== Water, water everywhere ==

In the last issue I reported that a retailer who had applied for supplies from Shell was told that the oil company would not be willing to supply a site that happened to be located in what is deemed ’zone one’ of an environmental source protection zone for water (presumably in fear of contamination leaking into it).

Now I’ve had feedback from an environmental consultant with great experience in the retail petroleum sector and his response is totally opposite.

"Gob-smacked, I am not," says James Skinner of Subadra Consulting. "Ground water is finally being recognised as the valuable commodity that it is."
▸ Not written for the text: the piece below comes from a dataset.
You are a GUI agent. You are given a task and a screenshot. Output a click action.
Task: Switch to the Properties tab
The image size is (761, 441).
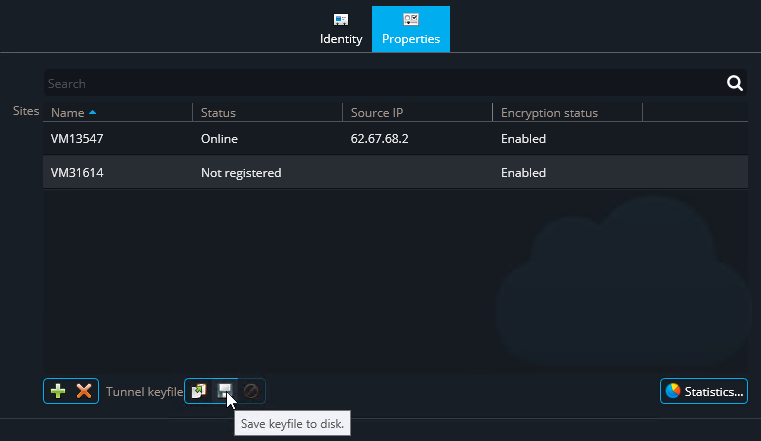click(x=411, y=29)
He goes on to explain just how much the polluter pays. "While the highest Environment Agency fine levied against an oil company for a pollution incident remains under £100,000, remediation of the problem and compensation demanded by water companies for replacement of an abstraction generally runs to millions. We’ve been involved in a number of remedial projects where petrol stations have polluted underlying groundwater within a source protection zone one. All have involved immediate closure of the site, extensive remediation works and significant amounts of poor publicity for the oil companies involved. One water company quoted compensation of £330,000 per week in the event that abstraction was compromised. Another retrofitted treatment plants, at a cost of £1.2m at two abstractions in case pollution ever reached the wells - we await the court case for recovery of these costs."

He suggests that oil companies will do anything to prevent their brand being associated with pollution and damage to the environment.

He further adds that Total was successfully fined by the Environment Agency for a leak from a fuel depot it supplied on the grounds that it should have checked the suitability of the fuel storage facilities.

"On this basis," he says, "one suspects that oil companies will be held vicariously liable for leaks from petrol stations that they supply - who else can afford the sums of money required to remediate a major groundwater incident?"

Meanwhile, John Wainewright, my other environmental specialist, informs me that one of his sources, Landmark, has identified over 5,000 fuel stations in major aquifer areas in England, 258 in Scotland and 113 in Wales. These, I stress are by no means all in zone one areas, but to give James Skinner the closing word: "Over the past three years we’ve been involved in several environmental risk ranking exercises for one of the major oil companies. Guess what contributes most significantly to the final risk score? Source protection zones. I can assure you that this sort of risk ranking exercise is driving site divestiture programmes."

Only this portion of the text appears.